In the madness and mayhem of BookCon, I remember seeing a huge poster for Dark Matter. I recognized the author, but for some reason the cover spoke to me. I took a huge gamble and hovered the booth providing the ARC for an hour. All I had was my gut telling me that this book needed to be in my life.
And the gamble was worth it!
Blake Crouch’s Dark Matter hits the sweet spot for Tasheena: A Sci-fi concept that’s anchored in real and meaningful emotions. In Crouch’s world of alternate realities, the reader is allowed to explore humanity’s perceptions of grief, personality, and love.
In the novel, Jason Dessen is walking home, thinking about his life so far, when he is held by gunpoint and taken hostage. When Dessen’s abductor knocks him out, Dessen wakes up surrounded by men in hazmat suits in an unknown airplane hanger. A stranger greets him, “Welcome back, my friend.”
Where is Jason Dessen? As he searches for answers, Dessen realizes that everything about his life has been stripped away.
The novel ends up being a beautiful exploration of regret. Everyone has them and many would take the opportunity to correct past choices. Jason Dessen is given a front row seat to the life he thinks should be his, but what was lost in the process?
“If you strip away all the trappings of personality and lifestyle, what are the core components that make me me?” (pg.218)
If there were multiples of Tasheena out there in the universe, different by the choices I’ve made, what would be the same? Especially ones that made really different life choices, would anything be the same (except looks)? How much do choices shape and define us? Are choices more important than our personality?
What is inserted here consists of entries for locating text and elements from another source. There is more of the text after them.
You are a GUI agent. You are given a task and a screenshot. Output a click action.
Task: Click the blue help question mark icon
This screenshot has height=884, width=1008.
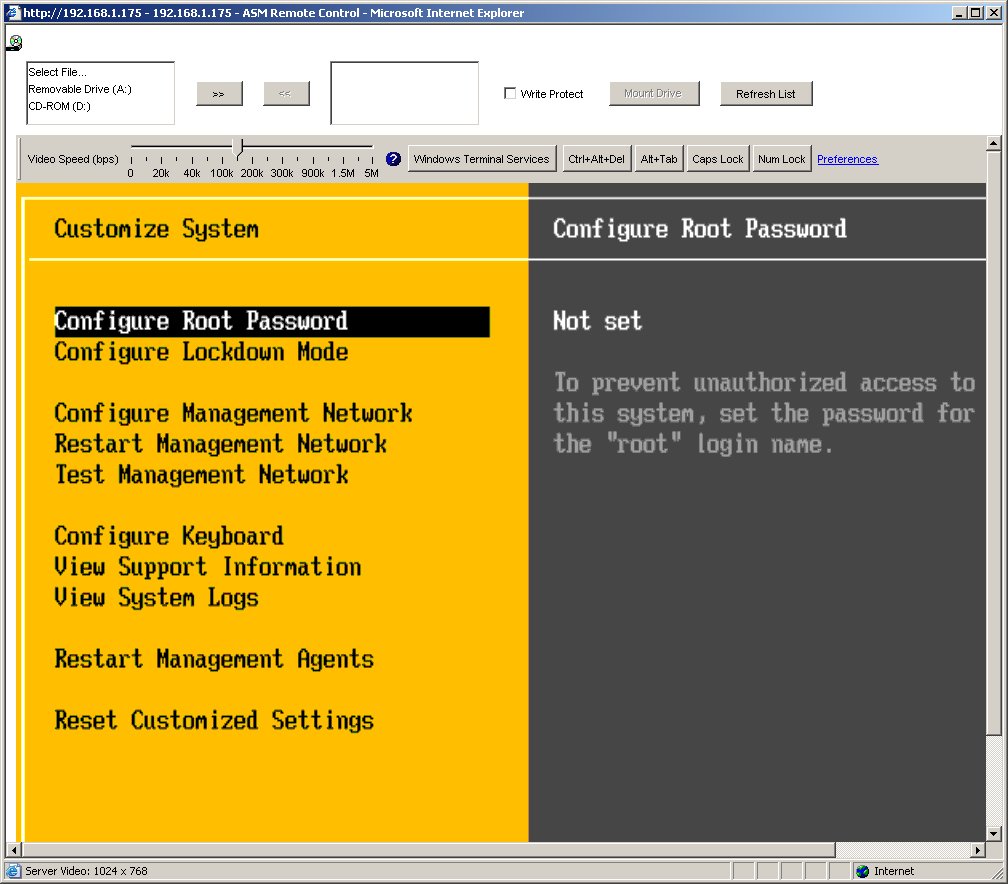pyautogui.click(x=392, y=158)
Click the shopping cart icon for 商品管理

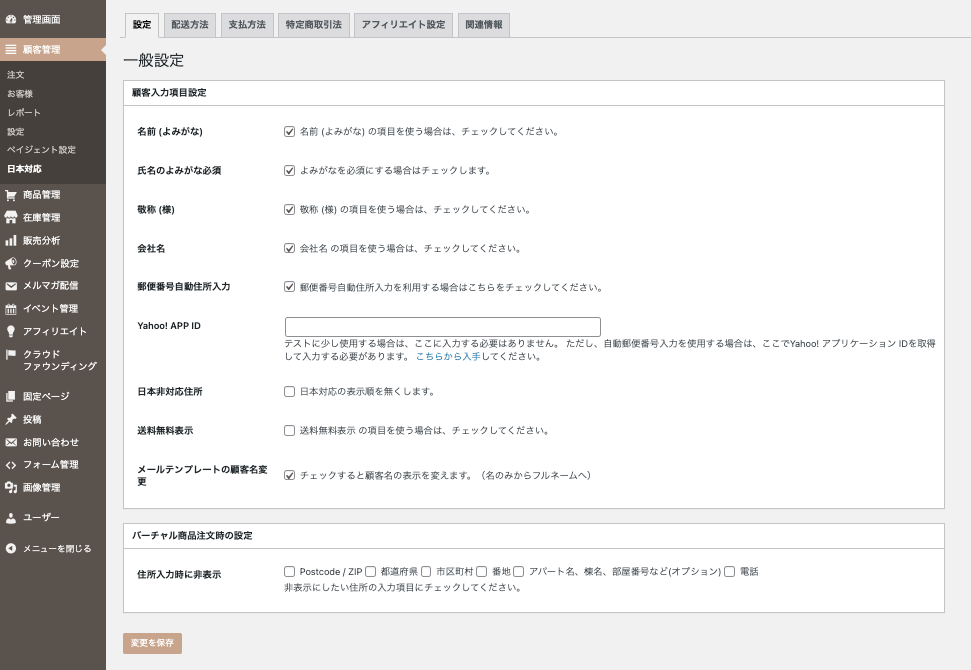(x=11, y=195)
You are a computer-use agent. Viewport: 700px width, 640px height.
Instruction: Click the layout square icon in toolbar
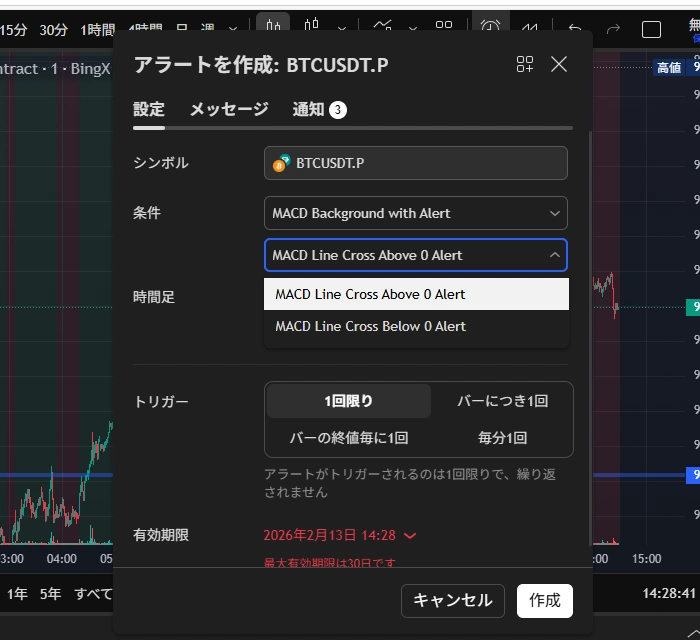pos(651,29)
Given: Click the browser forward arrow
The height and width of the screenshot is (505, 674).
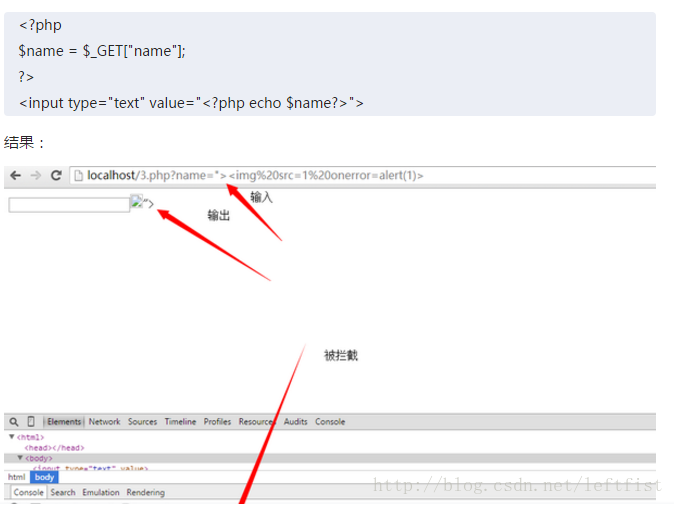Looking at the screenshot, I should tap(36, 176).
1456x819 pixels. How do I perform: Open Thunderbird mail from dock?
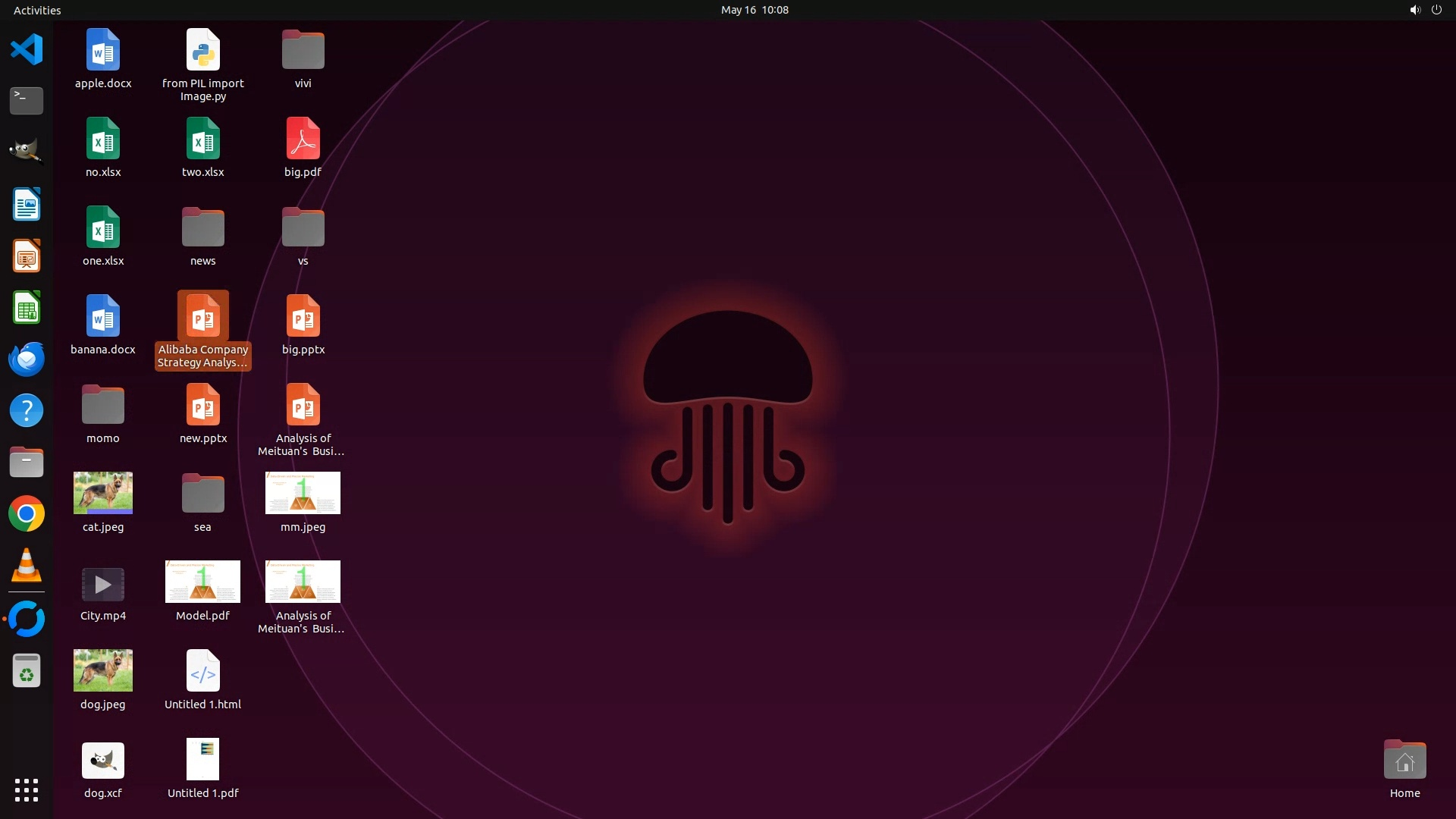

As we follow Jason’s journey throughout the book these questions frequently pop up. Crouch gives perspective but leaves the answers up to the reader. Especially the ending, I still don’t know how I feel about the third act and I’m OK with that. It was still glorious.
What about the science fiction side of the novel?
My understanding of scientific concepts and theories is lacking. I had a basic grasp of what was going on in the novel and that’s all I needed. The rules set up in the novel seemed to be obeyed, for the most part. Nothing ever took me out of the moment.
I’m pretty sure that Neil deGrasse Tyson could tear the science apart, but I think for the average reader the explanations are perfectly fine.
I think the only downfall for Sci-fi readers is that the ideas might not be unique. I don’t read a ton of Sci-fi, but I wouldn’t be surprised if alternate realities and the ideas associated with them are explored in other novels.
In that case, I would still recommend this book to Sci-fi readers due to Crouch’s writing skills and the humanity he brings to Dark Matter. In the age of ‘everything has been done’ I think how authors explore concepts, like love and regret, are crucial to making a novel feel fresh and new.
With that I’ll leave you with the best praise I can give a book: I hope one day I’ll be able to re-read Dark Matter.
In the Margins:
- Disclaimer: After the first thirty pages I was really afraid the novel was going to turn into an odd ‘It’s a Wonderful Life’ rehash, but don’t worry, Crouch takes the novel on a different path.
- I loooooove Inception and I totally was getting the same vibe from this book. If Dark Matter becomes a movie I really hope Christopher Nolan gets a hold of it!
- Thank you Penguin Random House for providing this ARC (and BookCon)!